I used the private IP as the url for the Google Sites javascript external resource and waited for the moment of truth. The request took more than 30 seconds to complete and at that time I really thought the request was blocked and I almost closed the page since I never had any luck with SSRF on Google before. However, when Google Caja replied, I saw that the reply size wasn’t around 1 KB like for a typical error message but 1 MB instead! One million bytes of information coming from a 10.x.x.x IP from Google internal network, I can tell you I was excited at this point! 🙂
I opened the file and indeed it was full of private information from Google! \o/

Google, from the inside

First I want to say that I didn’t scan Google’s internal network. I only made 3 requests in the network to confirm the vulnerability and immediately sent a report to Google VRP. It took 48 hours to Google to fix the issue (I reported it on a Saturday), so in the meantime I couldn’t help but test 2-3 more requests to try to pivot the SSRF vulnerability into unrestricted file access or RCE but without luck.

Architecture of Borg

The first request was to http://10.x.x.201/. It responded with a server status monitoring page of a “Borglet”. After a Google search, I could confirm that I was indeed inside Borg, Google’s internal large-scale cluster management system (here is a overview of the architecture). Google have open sourced the successor of Borg, Kubernetes in 2014. It seems that while Kubernetes is getting more and more popular, Google is still relying on Borg for its internal production infrastructure, but I can tell you it’s not because of the design of Borg interfaces! (edit: this is intended as a joke 😛 )
The second request was to http://10.x.x.1/ and it was also a monitoring page for another Borglet. The third request was http://10.x.x.1/getstatus, a different status monitoring page of a Borglet with more details on the jobs like permissions, arguments.

Each Borglet represents a machine, a server.

On the hardware side, both servers were using Haswell’s CPU @2.30GHz with 72 cores, which corresponds to a set of 2 or 3 Xeon E5 v3. Both servers were using the CPUs at 77%. They had 250GB of RAM, which was used at 70%. They had 1 HDD each with 2TB and no SSD. The HDD were almost empty with only 15GB used, so the data is stored elsewhere.

The processing jobs (alloc and tasks) are very diverse, I believe this optimizes ressource usage with some jobs using memory, others using CPU, network, some with high priority, etc… Some services seem very active : Video encoding, Gmail and Ads.
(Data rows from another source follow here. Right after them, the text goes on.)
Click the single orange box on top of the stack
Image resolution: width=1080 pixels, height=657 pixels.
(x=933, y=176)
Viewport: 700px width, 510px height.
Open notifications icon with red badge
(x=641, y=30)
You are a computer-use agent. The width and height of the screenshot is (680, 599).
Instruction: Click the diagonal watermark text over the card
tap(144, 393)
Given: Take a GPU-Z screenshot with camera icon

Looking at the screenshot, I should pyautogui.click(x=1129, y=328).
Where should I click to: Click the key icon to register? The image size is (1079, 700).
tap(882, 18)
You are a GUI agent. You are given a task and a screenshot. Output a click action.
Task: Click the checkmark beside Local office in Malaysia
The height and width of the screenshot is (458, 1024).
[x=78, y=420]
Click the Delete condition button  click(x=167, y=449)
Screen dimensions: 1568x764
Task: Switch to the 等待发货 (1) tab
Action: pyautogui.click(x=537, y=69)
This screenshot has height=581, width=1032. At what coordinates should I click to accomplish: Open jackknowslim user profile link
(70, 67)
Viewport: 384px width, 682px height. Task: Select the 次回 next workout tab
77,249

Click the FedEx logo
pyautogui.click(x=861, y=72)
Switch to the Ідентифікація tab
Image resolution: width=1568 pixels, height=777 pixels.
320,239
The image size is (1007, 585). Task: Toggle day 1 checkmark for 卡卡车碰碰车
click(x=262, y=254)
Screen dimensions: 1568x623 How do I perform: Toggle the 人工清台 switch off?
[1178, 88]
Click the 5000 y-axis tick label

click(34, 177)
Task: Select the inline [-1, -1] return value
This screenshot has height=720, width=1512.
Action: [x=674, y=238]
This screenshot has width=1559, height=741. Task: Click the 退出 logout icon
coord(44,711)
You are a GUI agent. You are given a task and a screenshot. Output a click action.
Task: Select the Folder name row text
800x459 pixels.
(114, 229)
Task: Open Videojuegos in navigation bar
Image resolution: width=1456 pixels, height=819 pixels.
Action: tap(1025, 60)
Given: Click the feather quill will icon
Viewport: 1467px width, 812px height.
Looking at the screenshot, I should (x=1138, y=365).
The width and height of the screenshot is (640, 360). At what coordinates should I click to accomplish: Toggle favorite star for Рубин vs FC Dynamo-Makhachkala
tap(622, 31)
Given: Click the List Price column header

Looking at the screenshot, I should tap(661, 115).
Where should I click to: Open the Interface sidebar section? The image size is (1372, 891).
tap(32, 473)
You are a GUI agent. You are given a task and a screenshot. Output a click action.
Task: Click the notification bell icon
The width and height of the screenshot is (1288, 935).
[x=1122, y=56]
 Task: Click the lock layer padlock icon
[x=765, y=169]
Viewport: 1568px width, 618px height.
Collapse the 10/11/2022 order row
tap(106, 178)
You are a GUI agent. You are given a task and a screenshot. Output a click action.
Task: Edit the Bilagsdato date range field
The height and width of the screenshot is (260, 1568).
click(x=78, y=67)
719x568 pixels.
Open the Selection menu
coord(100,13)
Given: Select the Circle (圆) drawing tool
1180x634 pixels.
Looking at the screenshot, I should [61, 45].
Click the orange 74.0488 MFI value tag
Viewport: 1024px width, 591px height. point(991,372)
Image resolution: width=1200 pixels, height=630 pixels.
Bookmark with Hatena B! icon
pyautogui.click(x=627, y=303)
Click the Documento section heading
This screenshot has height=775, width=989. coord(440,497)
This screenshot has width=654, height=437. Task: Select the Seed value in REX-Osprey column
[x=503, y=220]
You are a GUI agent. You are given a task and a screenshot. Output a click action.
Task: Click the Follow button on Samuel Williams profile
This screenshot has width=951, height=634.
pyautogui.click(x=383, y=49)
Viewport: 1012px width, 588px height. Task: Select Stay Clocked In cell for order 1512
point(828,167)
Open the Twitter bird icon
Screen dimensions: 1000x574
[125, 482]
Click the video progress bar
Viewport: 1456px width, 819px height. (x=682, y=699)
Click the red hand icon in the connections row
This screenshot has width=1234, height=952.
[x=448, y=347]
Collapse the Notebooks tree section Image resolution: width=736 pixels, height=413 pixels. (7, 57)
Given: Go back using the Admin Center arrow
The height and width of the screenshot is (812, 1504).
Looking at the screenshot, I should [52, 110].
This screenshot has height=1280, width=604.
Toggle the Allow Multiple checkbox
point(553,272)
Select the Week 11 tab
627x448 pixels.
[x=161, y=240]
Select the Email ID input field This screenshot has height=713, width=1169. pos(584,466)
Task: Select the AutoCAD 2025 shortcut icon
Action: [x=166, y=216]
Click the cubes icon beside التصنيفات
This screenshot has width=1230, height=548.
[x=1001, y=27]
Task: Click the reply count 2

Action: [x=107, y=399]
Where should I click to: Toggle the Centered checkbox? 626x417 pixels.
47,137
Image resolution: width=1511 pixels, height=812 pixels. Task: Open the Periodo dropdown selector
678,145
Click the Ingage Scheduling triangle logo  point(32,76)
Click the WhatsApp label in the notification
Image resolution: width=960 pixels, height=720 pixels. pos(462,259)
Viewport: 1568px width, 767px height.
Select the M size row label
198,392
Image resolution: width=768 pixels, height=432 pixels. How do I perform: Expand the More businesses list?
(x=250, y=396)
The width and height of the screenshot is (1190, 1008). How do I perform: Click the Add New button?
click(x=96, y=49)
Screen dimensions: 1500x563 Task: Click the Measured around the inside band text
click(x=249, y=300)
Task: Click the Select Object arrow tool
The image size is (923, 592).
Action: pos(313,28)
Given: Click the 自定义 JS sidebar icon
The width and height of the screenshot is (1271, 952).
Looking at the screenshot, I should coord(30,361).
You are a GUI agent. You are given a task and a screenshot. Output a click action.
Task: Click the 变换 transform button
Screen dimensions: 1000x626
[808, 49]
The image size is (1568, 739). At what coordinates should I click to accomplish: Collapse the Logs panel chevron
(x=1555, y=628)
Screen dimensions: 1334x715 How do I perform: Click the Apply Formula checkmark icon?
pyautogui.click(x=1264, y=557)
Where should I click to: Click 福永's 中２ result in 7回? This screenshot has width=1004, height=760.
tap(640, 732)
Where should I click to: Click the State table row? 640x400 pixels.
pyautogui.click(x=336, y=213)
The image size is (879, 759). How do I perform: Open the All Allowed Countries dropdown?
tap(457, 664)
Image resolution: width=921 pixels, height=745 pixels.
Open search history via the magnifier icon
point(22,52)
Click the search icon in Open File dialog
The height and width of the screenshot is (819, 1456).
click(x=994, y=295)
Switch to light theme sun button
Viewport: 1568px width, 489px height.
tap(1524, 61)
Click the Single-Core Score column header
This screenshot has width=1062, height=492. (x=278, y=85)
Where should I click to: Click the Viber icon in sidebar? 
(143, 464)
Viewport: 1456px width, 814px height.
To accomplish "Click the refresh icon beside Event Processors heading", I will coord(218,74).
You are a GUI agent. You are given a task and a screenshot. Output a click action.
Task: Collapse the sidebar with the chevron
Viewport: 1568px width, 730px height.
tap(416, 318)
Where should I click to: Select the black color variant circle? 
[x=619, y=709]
That should not be surprising since video processing is very heavy, Gmail is one of the main Google services and Ads is, well, Google’s core business. 😉
I didn’t see Google Sites or Caja in the jobs list, so either the SSRF was going through a proxy or the Borglet on 10.x.x.201 was from a different network than the 10.x.x.201 IP I saw in my Google App Engine instance logs.

Regarding the architecture, we can find jobs related to almost all of the components of the Google Stack, in particular MapReduce, BitTable, Flume, GFS… On the technology side, Java seems to be heavily used. I didn’t see any mention of Python, C++, NodeJS or Go, but that doesn’t mean it wasn’t used so don’t draw conclusions. 😛

I should mention that Borg, like Kubernetes, relies on containers like Docker, and VMs. For video processing, it seems they are using Gvisor, a Google open-source tool that looks like a trade-off between containers performance and VMs security.